Work to complete >> Could you copy each line of the listing that holds "Viewport"?

╭─ Data section

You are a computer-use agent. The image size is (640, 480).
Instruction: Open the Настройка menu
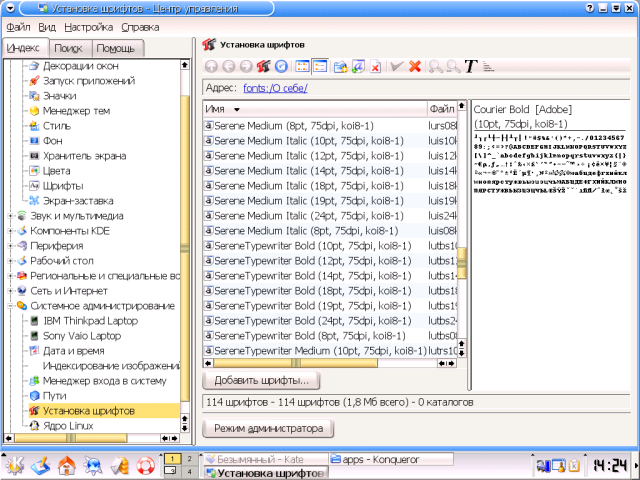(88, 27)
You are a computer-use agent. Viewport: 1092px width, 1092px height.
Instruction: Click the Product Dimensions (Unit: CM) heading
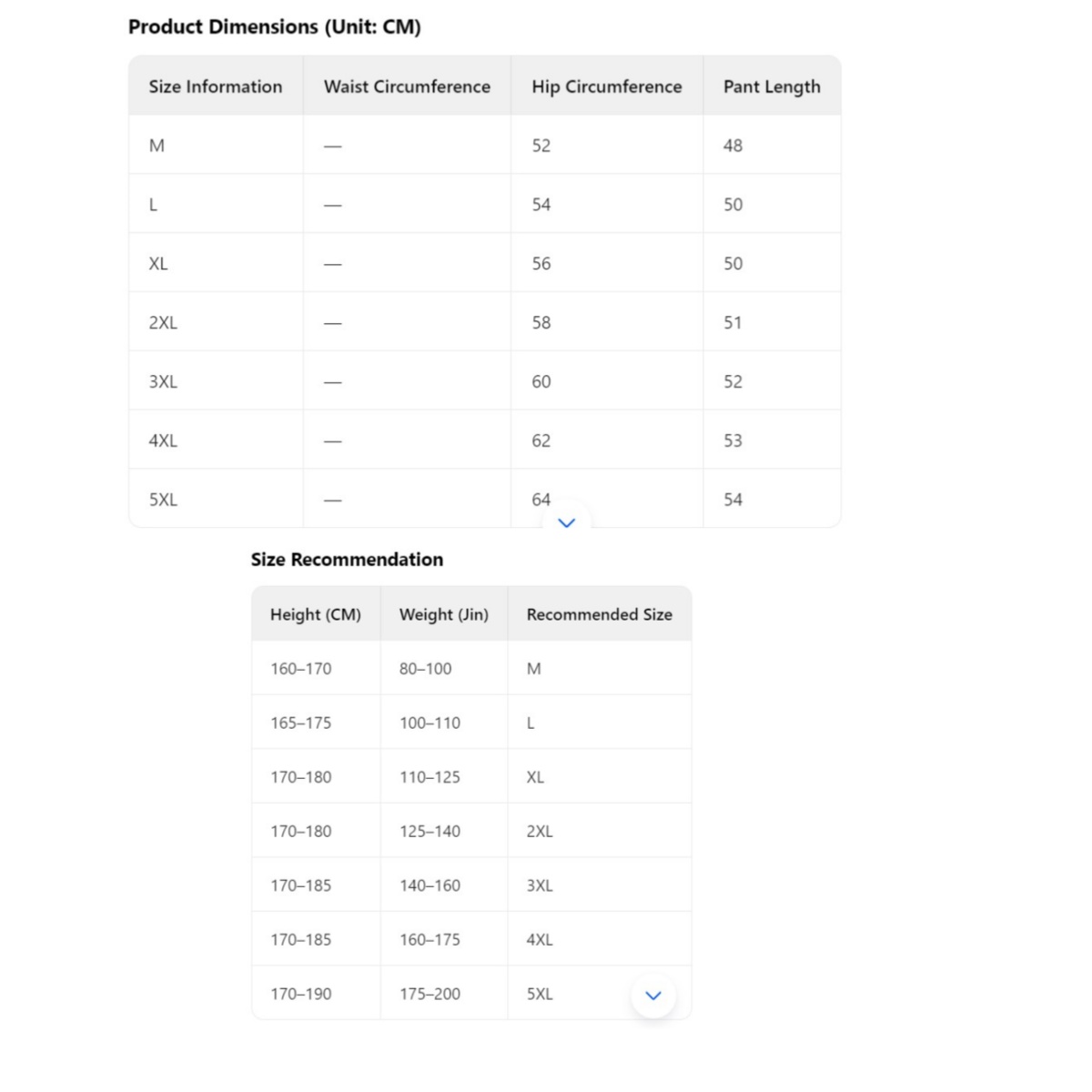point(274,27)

╰─
╭─ Data section

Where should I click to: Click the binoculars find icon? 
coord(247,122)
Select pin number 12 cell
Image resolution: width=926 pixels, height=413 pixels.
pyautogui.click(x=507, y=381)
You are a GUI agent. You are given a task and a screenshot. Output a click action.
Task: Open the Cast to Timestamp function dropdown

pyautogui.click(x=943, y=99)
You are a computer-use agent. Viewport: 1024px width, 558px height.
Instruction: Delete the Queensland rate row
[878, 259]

╰─

Answer to this exercise >>
You are a computer-use agent. Viewport: 1092px width, 1092px height.
You are a computer-use agent. Viewport: 1024px width, 558px height.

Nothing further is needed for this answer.